INFORMATION PROVIDED
-- Start --
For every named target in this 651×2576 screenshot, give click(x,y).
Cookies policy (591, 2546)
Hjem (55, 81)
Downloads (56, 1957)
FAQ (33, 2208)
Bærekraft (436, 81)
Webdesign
-- End --
WORK TO BE COMPLETED
List each line of the records above that contains the string "target", matching case exactly.

RESPONSE
For every named target in this 651×2576 screenshot, give click(x,y).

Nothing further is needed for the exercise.